Autism & Developmental

Health status of Medicare-enrolled autistic older adults with and without co-occurring intellectual disability: An analysis of inpatient and institutional outpatient medical claims.

Gilmore et al. (2021) · Autism : the international journal of research and practice 2021
★ The Verdict

Autistic elders with ID carry heavier brain and gut risks, while those without ID face more metabolic and mood problems—screen each group differently.

✓ Read this if BCBAs serving autistic adults in day programs or residential settings.
✗ Skip if Clinicians who work only with young children or non-autistic populations.

01Research in Context

01

What this study did

Shepherd et al. (2021) looked at every Medicare bill for autistic adults over 65.

They split the group into those who also had intellectual disability and those who did not.

The team counted how often each group went to hospital for different body systems.

02

What they found

Seniors with autism plus ID landed in hospital most for brain, gut, and psychotic conditions.
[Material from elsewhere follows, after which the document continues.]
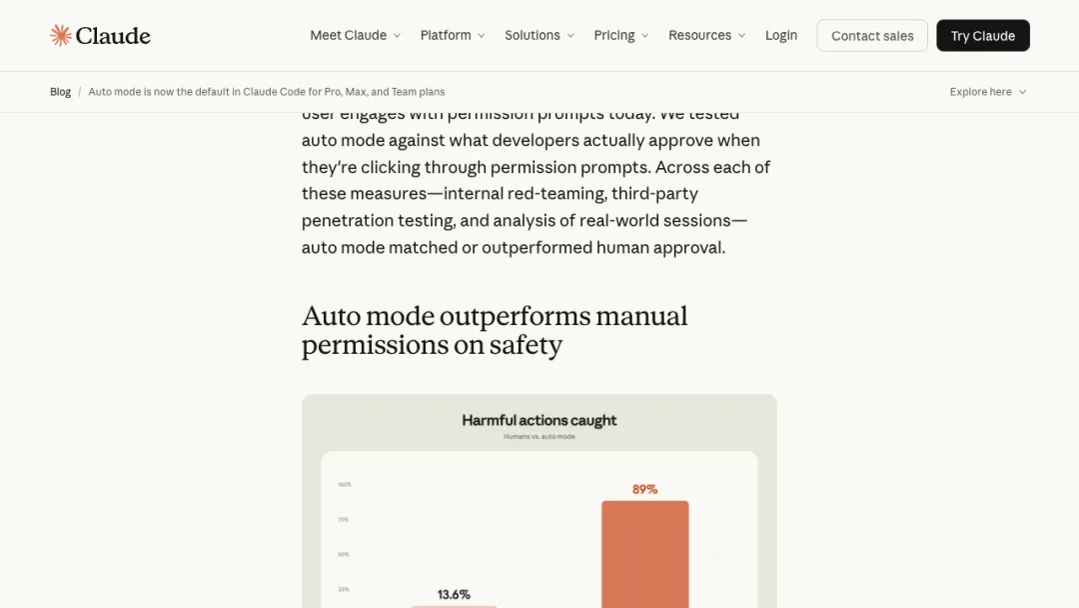Expand the Resources menu chevron
The image size is (1079, 608).
click(741, 36)
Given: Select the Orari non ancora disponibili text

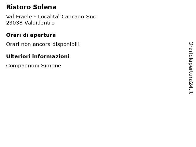Looking at the screenshot, I should [43, 44].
Seniors with autism but no ID showed more diabetes, heart, mood, and drug-use problems.

The two groups had almost opposite medical maps.

03

How this fits with other research

McMaughan et al. (2023) saw the same high-cost hospital pattern in autistic teens and young adults.

Their work extends this paper down the age ladder, showing the inpatient load starts early.
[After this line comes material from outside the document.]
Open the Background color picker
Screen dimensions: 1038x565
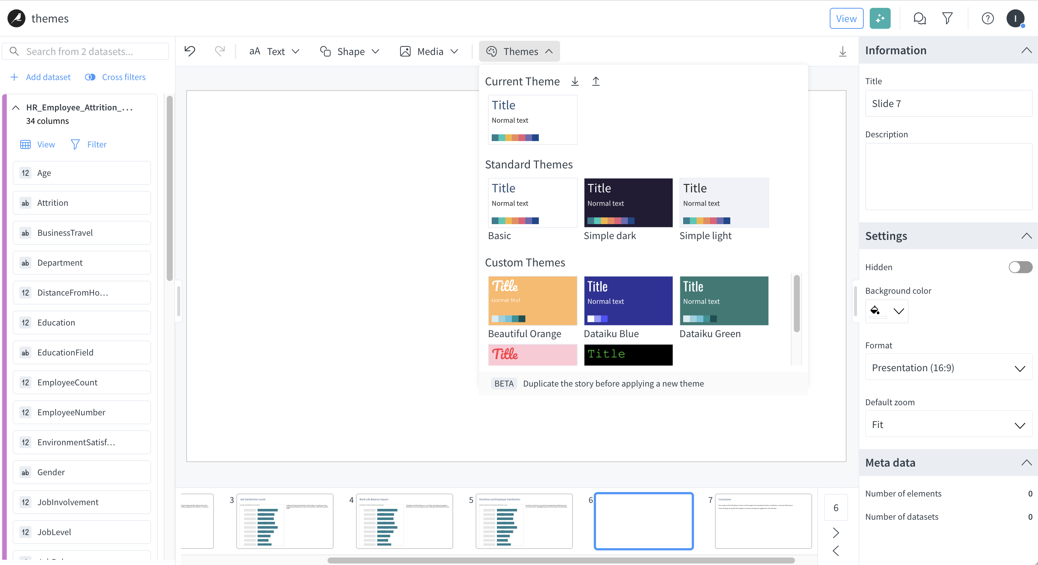tap(886, 311)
Weiss et al. (2001) found 70 % of institutionalized adults with ID had constipation, matching the heavy GI burden Daniel saw in the ID subgroup.

Ferron et al. (2023) studied autistic adults without ID and linked their mood symptoms to low self-compassion, echoing Daniel’s higher mood-drug codes in the no-ID group.

The papers look different but tell one story: medical risk shifts with ID status across the lifespan.

04

Why it matters

You can screen smarter. If your autistic client has ID, watch seizures, reflux, and constipation. If they do not have ID, track blood sugar, blood pressure, and signs of anxiety or substance use. Build these checks into your care plan and share the red flags with the medical team.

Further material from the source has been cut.